The core of Wilson’s foreign policy was a lofty idealism that shaped his views on the war, intervention, and the peace settlement: America was to serve the interests of mankind; universal moral principles were to supplant the pursuit of national self-interest. According to Wilson, “We have no selfish ends to serve. We desire no conquest, no dominion. We seek no indemnities for ourselves, no material compensation for the sacrifice we shall freely make. We are but one of the champions of the rights of mankind” (quoted in Lentin, p. 6).
Wilson’s commitment to the universal blinded him to the particular. With the outbreak of World War I, Wilson was unable to detect any significant differences between the cause of the Allies and that of the Central Powers. In his opinion, the war had been caused by the iniquitous balance-of-power system and the pursuit of imperial and national aggrandizement. Strict and impartial neutrality was pronounced. Ferrell correctly notes that when Admiral Benson told Admiral Sims that the United States would as soon fight the British as the Germans, Wilson shared his views. As late as 1916, Secretary of State Lansing privately lamented (as later revealed in his War Memoirs) that Wilson was unable to grasp the real issues of the war:
That German imperialistic ambitions threaten free institutions everywhere apparently has not sunk very deeply into his mind, for six months I have talked about the struggle between Autocracy and Democracy, but do not see that I have made any great impression.
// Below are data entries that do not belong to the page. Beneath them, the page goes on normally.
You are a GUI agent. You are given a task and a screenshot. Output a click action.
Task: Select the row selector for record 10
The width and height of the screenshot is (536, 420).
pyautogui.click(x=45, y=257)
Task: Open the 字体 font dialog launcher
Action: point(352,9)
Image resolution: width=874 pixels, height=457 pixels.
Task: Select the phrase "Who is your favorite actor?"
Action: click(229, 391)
After America’s intervention in the war in 1917 (provoked by Germany’s unrestricted submarine warfare and the Zimmerman Telegram disclosing Germany’s aim of a war alliance with Mexico if the United States did not remain neutral), Wilson continued to distance himself from the war aims of the Allies: America, he stressed, was an “associated power.” The gap between Wilson and the Allies, the universal and the particular, widened with the peace negotiations.
In January 1918, without consulting Britain and France, Wilson announced his famous Fourteen Points as the basis for European and world peace. The major points were: (1) open covenants of peace openly arrived at; (2) freedom of the seas; and (14) a league of nations. Wilson supplemented his Fourteen Points with the Four Principles of February 1918, in which he announced the balance-of-power concept forever discredited; the Four Ends of July 4, which called for the establishment of “the reign of law, based upon the consent of the governed, and sustained by the organized opinion of mankind”; and the Five Particulars of September 27, which proclaimed equalitarianism among nations.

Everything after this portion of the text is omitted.